■ **YOUR TASK**: Using the listing below, set down each line from the line containing "Editorial (79, 1841)" through the line containing "(July 2013) (50, 110)", both ends included, exactly and with nothing added.

>>>>>

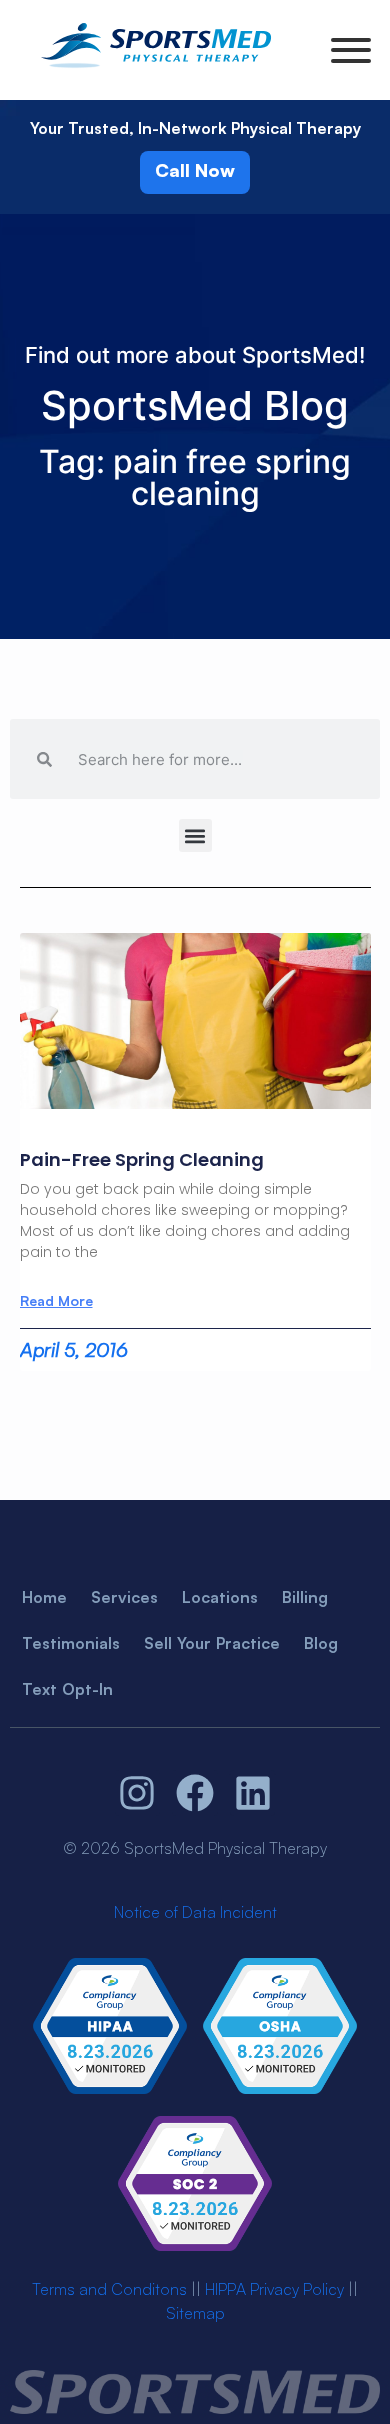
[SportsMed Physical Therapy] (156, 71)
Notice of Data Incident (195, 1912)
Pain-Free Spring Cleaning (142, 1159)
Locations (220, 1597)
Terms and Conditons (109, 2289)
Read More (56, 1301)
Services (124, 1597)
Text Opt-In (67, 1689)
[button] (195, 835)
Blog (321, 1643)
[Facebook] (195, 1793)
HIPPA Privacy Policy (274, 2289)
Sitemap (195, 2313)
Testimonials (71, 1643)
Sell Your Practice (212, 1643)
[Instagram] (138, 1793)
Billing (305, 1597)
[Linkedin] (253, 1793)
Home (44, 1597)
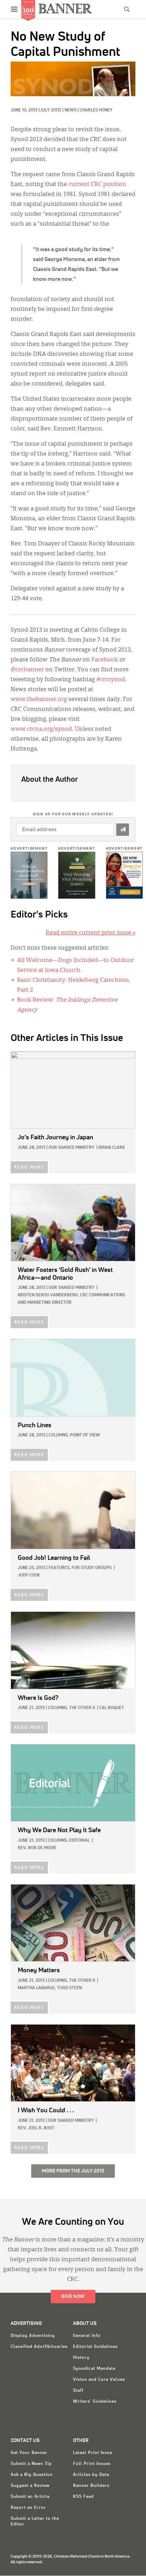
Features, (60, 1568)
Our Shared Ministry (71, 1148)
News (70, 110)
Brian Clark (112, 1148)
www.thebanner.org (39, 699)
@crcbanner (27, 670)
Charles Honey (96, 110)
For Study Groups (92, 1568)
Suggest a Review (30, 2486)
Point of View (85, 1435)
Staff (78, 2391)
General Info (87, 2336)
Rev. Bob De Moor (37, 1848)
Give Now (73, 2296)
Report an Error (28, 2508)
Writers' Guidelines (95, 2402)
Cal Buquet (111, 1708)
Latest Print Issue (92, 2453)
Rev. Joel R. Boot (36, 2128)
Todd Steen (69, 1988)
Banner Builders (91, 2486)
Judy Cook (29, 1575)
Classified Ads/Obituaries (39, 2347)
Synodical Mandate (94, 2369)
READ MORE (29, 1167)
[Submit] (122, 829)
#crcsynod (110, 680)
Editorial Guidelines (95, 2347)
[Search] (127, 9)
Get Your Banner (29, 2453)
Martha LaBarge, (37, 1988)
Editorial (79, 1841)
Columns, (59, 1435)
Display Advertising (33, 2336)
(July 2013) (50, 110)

<<<<<
>>>>>

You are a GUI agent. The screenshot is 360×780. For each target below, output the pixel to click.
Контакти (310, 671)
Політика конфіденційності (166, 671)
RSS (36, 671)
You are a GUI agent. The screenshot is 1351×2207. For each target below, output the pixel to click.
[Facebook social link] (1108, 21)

<<<<<

■ **RESPONSE TO THE EXERCISE**:
Editorial (79, 1841)
Columns, (59, 1435)
Display Advertising (33, 2336)
(July 2013) (50, 110)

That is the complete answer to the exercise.